Kimse yardım etmedi Nalân’a.
Çok değil, beş yıl önceydi. Yine asker cenazeleri gelmişti oralardan. Bir baba kalktı “Vatan sağ olsun demeyeceğim bitirin bu savaşı” dedi. Aynı günlerde, İstanbul’un temiz semtlerinden birinde yaşayan zavallı bir kadıncağız kaybettiği oğlunun ardından “o karınca ezemezdi, ne bilir savaşmayı. Aldılar silah verdiler eline, affetmeyeceğim” gibi sözler etti. Ortalık karıştı. Savaş ilahları uğuldadı.

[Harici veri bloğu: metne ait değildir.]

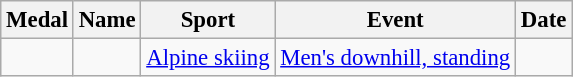
Name [107, 20]
Men's downhill, standing [396, 58]
Sport [208, 20]
Medal [38, 20]
Alpine skiing [208, 58]
Date [544, 20]
Event [396, 20]
Provide the (x, y) coordinate of the cell's center where the given text is located.  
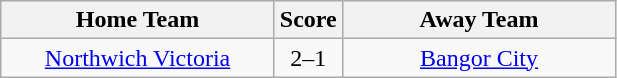
2–1 (308, 58)
Away Team (479, 20)
Northwich Victoria (138, 58)
Home Team (138, 20)
Score (308, 20)
Bangor City (479, 58)
Return (X, Y) of the center of cell containing provided text 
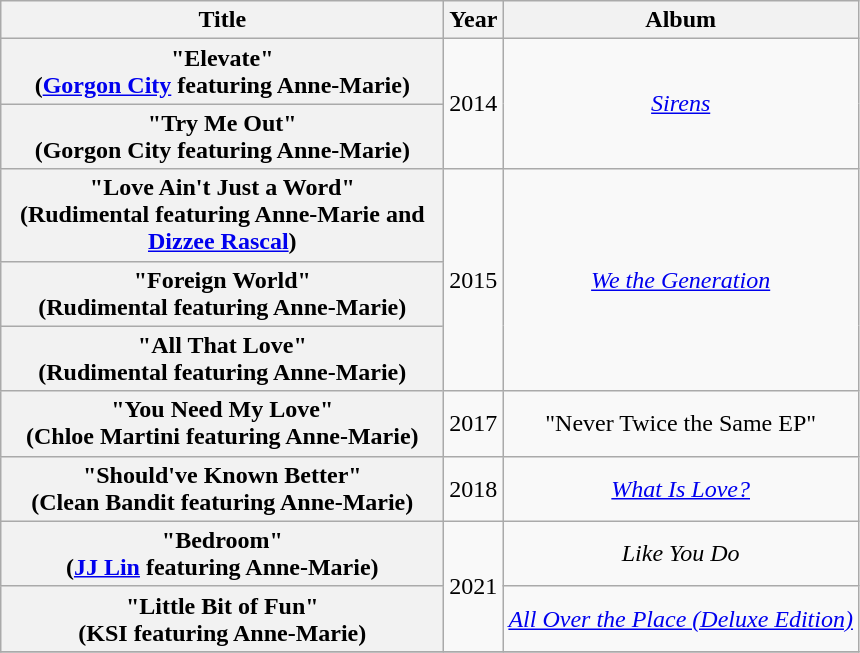
Sirens (681, 104)
"Try Me Out"(Gorgon City featuring Anne-Marie) (222, 136)
"Never Twice the Same EP" (681, 424)
All Over the Place (Deluxe Edition) (681, 618)
Title (222, 20)
We the Generation (681, 280)
"Should've Known Better"(Clean Bandit featuring Anne-Marie) (222, 488)
Album (681, 20)
2014 (474, 104)
2015 (474, 280)
2018 (474, 488)
"All That Love"(Rudimental featuring Anne-Marie) (222, 358)
"You Need My Love" (Chloe Martini featuring Anne-Marie) (222, 424)
"Little Bit of Fun"(KSI featuring Anne-Marie) (222, 618)
Like You Do (681, 554)
"Foreign World"(Rudimental featuring Anne-Marie) (222, 294)
2017 (474, 424)
Year (474, 20)
"Elevate"(Gorgon City featuring Anne-Marie) (222, 72)
2021 (474, 586)
"Bedroom"(JJ Lin featuring Anne-Marie) (222, 554)
"Love Ain't Just a Word"(Rudimental featuring Anne-Marie and Dizzee Rascal) (222, 215)
What Is Love? (681, 488)
Provide the [x, y] coordinate of the cell's center where the given text is located.  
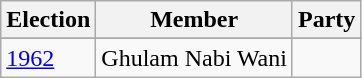
Party [326, 20]
Election [48, 20]
Member [194, 20]
Ghulam Nabi Wani [194, 58]
1962 [48, 58]
For the text-containing cell, return its midpoint in [x, y] coordinate format. 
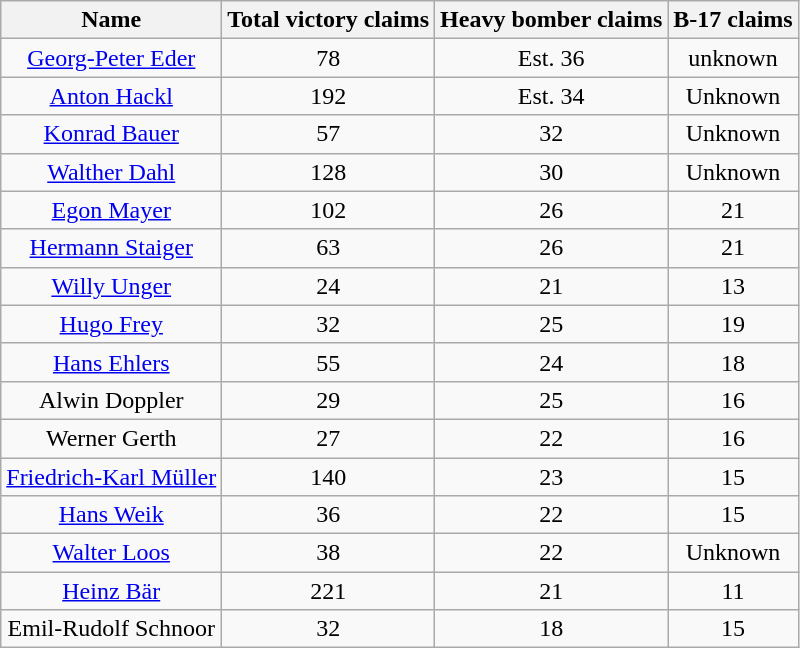
Name [112, 20]
Georg-Peter Eder [112, 58]
57 [328, 134]
Heinz Bär [112, 591]
Walther Dahl [112, 172]
Total victory claims [328, 20]
29 [328, 400]
11 [733, 591]
192 [328, 96]
Alwin Doppler [112, 400]
Est. 34 [552, 96]
Emil-Rudolf Schnoor [112, 629]
13 [733, 286]
140 [328, 477]
55 [328, 362]
B-17 claims [733, 20]
Anton Hackl [112, 96]
Egon Mayer [112, 210]
128 [328, 172]
Walter Loos [112, 553]
221 [328, 591]
19 [733, 324]
36 [328, 515]
Werner Gerth [112, 438]
Hugo Frey [112, 324]
102 [328, 210]
Friedrich-Karl Müller [112, 477]
Hans Weik [112, 515]
Hermann Staiger [112, 248]
27 [328, 438]
63 [328, 248]
Willy Unger [112, 286]
38 [328, 553]
Konrad Bauer [112, 134]
23 [552, 477]
Est. 36 [552, 58]
78 [328, 58]
Hans Ehlers [112, 362]
30 [552, 172]
Heavy bomber claims [552, 20]
unknown [733, 58]
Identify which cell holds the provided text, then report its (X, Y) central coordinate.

O sıralar henüz “büyük kavga”nın ortalarındaydık. Tam “Cumhuriyet Mitingleri” günleriydi. Askerin borusu gürül gürül ötüyordu. Basın “üstüne düşen vazifeyi” yapıyordu.” Amiral Gemisi” nal gibi puntolarla bağırmaya başladı: “PKK’nın yeni taktiği”. PKK “Barış Anneleri”ni ailelere göndererek etki yapıyor, böyle konuşturuyormuş. Bir ruh bu kadar satılır mı? Bir kötülük bu kadar kıvamlı, bu kadar karasiyah olur mu? Bir taşla iki kuş. Barış anneleri PKK’nın propaganda grubu. Şehit aileleri de etki altındalar, kullanılıyorlar.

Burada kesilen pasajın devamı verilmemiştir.